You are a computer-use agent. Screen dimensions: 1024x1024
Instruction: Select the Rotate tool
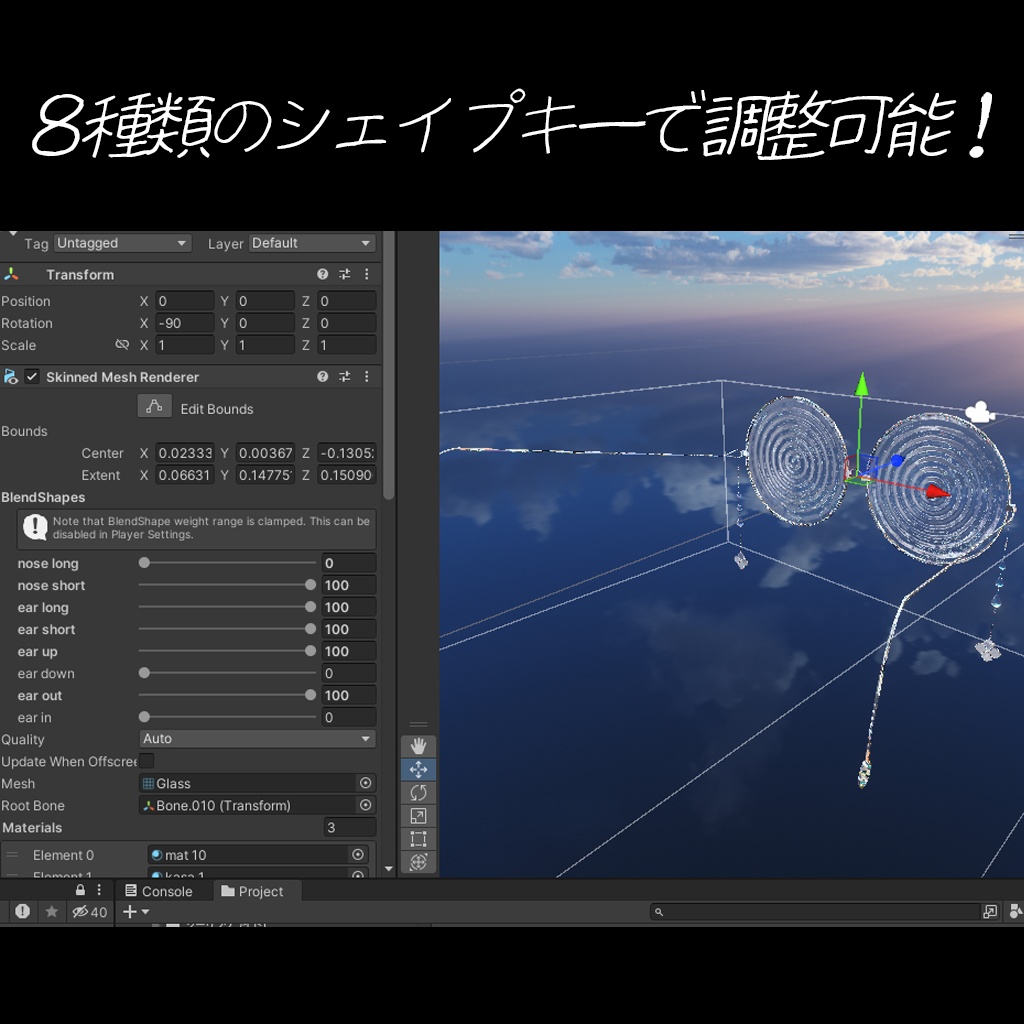tap(418, 792)
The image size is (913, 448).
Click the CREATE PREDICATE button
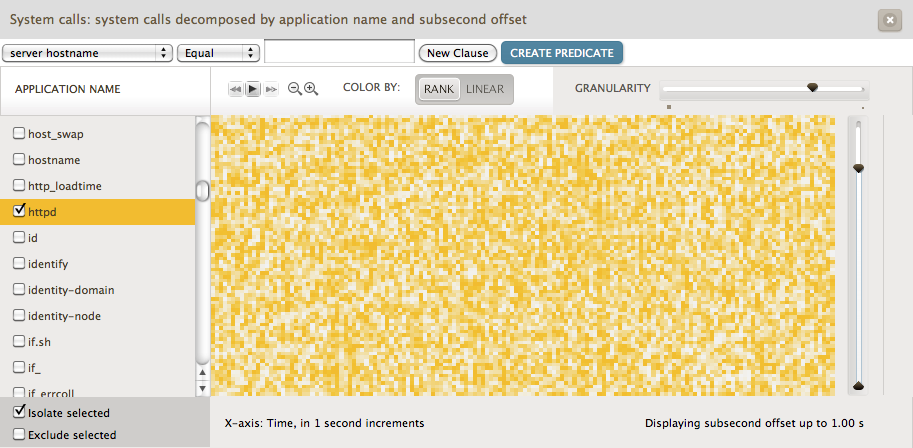(562, 53)
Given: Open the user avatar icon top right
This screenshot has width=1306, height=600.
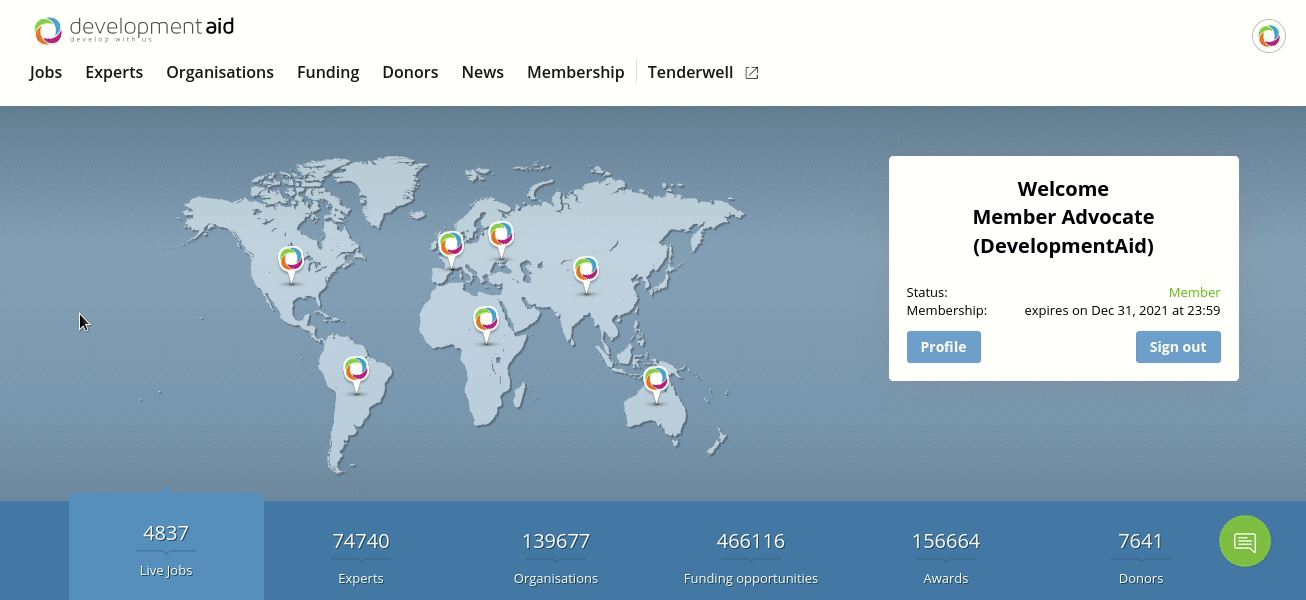Looking at the screenshot, I should click(1268, 36).
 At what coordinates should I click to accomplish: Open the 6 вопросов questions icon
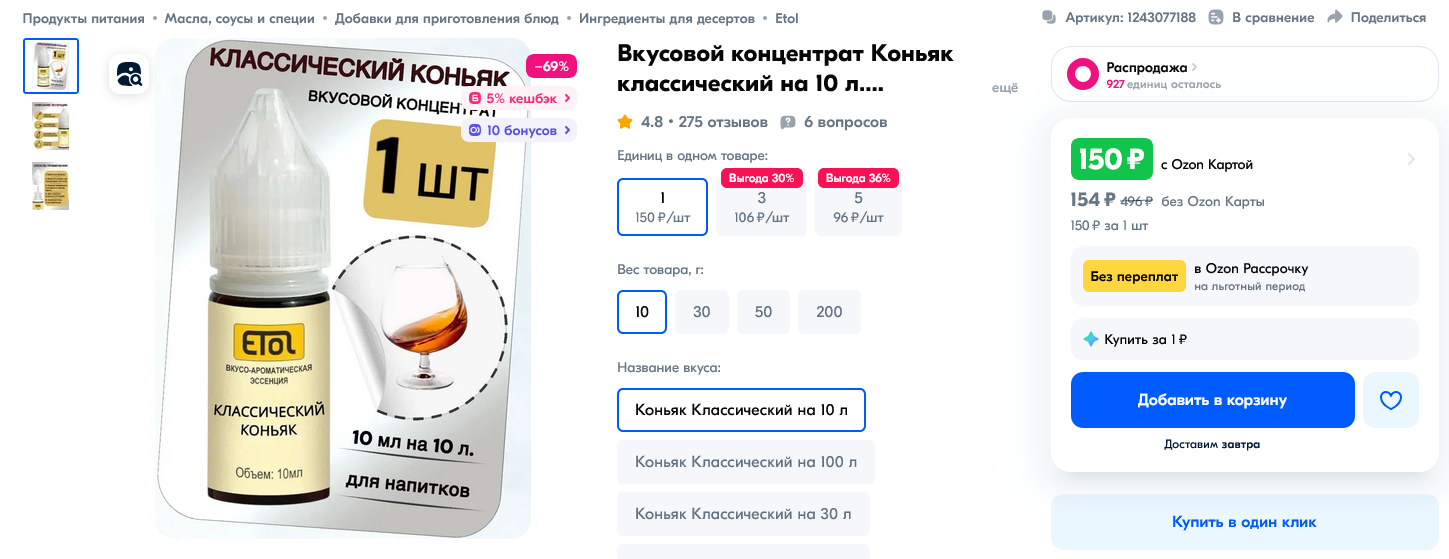point(788,122)
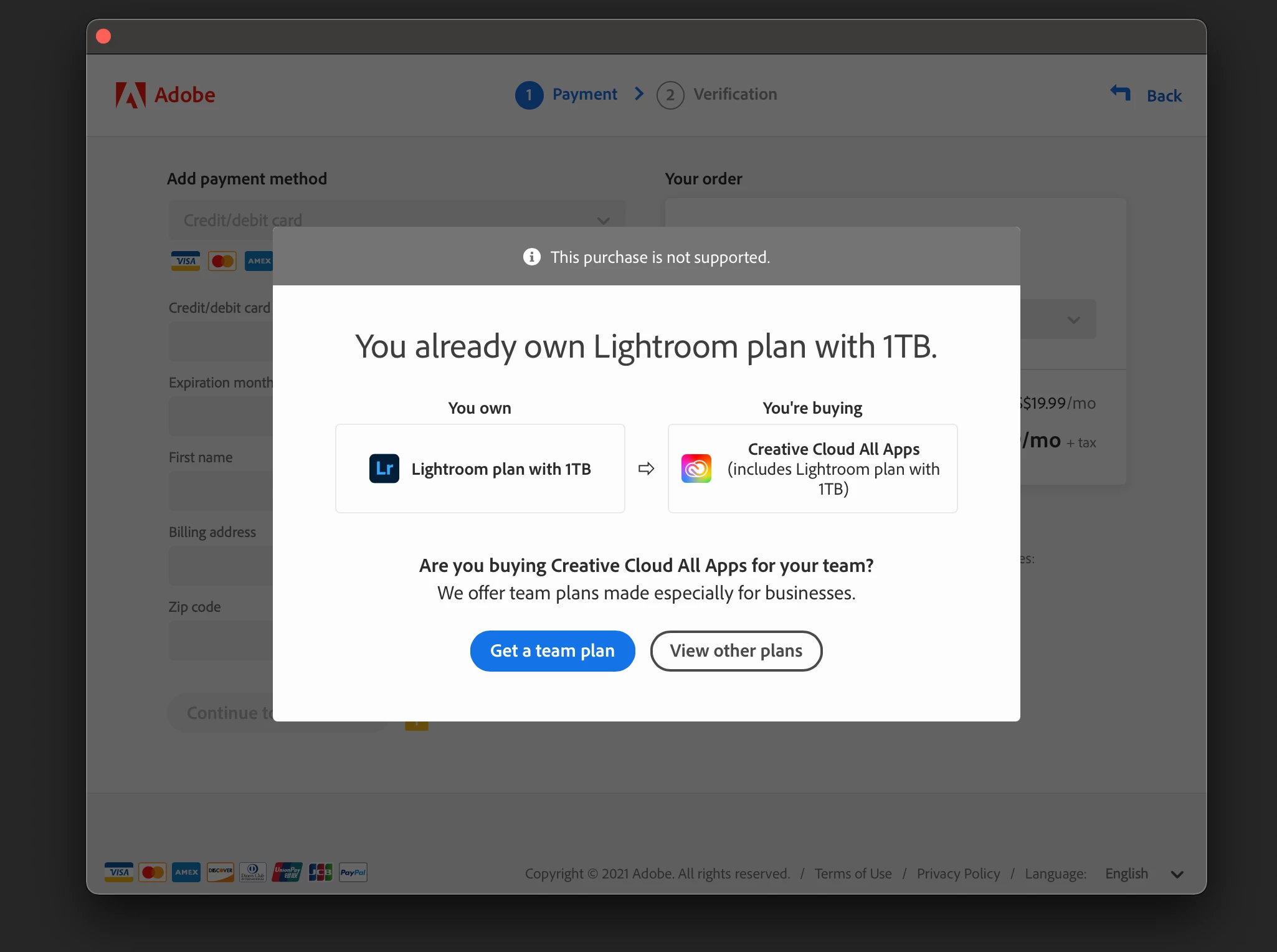The image size is (1277, 952).
Task: Select the Payment step 1 tab
Action: 566,95
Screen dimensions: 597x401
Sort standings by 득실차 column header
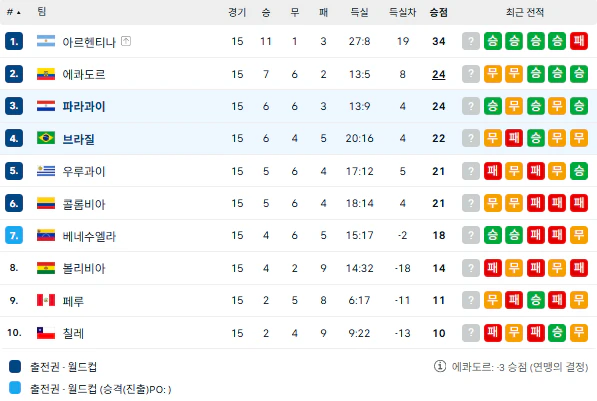pos(402,13)

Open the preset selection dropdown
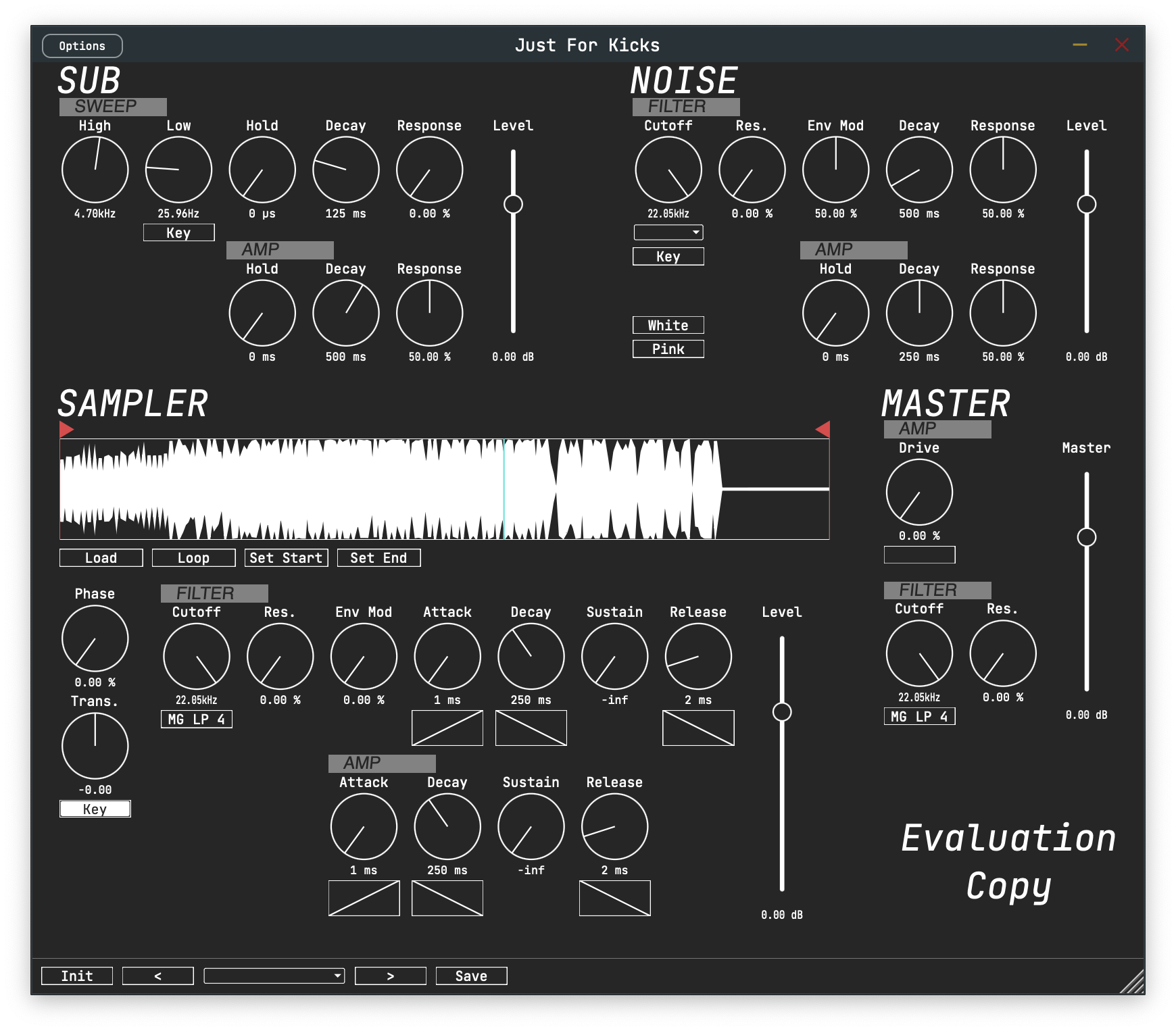[274, 976]
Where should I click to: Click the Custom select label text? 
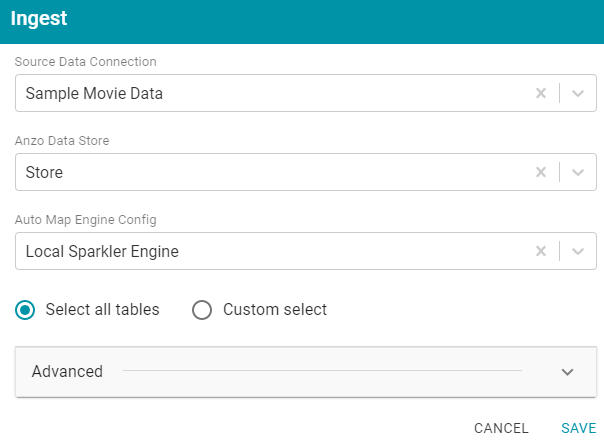click(275, 310)
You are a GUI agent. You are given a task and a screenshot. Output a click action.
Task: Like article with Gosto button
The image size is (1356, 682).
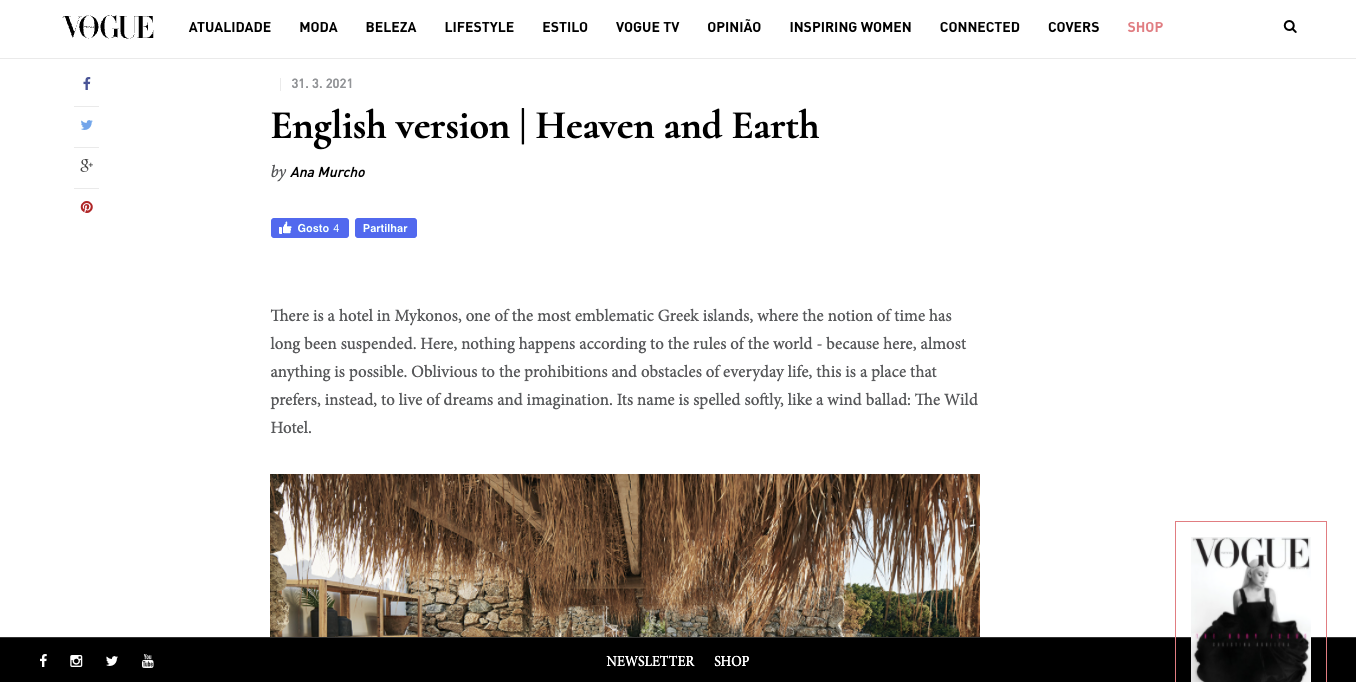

-------

▶ [Exercise aim]: Extract every line of the entries above verbatim, leaving out the pictures.

▶ [Result]:
You are a computer-use agent. Screen dimensions: 1024x1024
Instruction: Select the Rotate tool
tap(418, 792)
The image size is (913, 448).
Click the CREATE PREDICATE button
(562, 53)
Given: Open the user avatar icon top right
This screenshot has width=1306, height=600.
Looking at the screenshot, I should click(1268, 36).
 At what coordinates should I click to accomplish: Open the 6 вопросов questions icon
point(788,122)
The image size is (1277, 952).
Task: Select the Payment step 1 tab
Action: 566,95
Screen dimensions: 597x401
Sort standings by 득실차 column header
pos(402,13)

Open the preset selection dropdown
[274, 976]
Where should I click to: Click the Custom select label text? 
click(275, 310)
You are a GUI agent. You are given a task and a screenshot. Output a click action.
Task: Like article with Gosto button
The image size is (1356, 682).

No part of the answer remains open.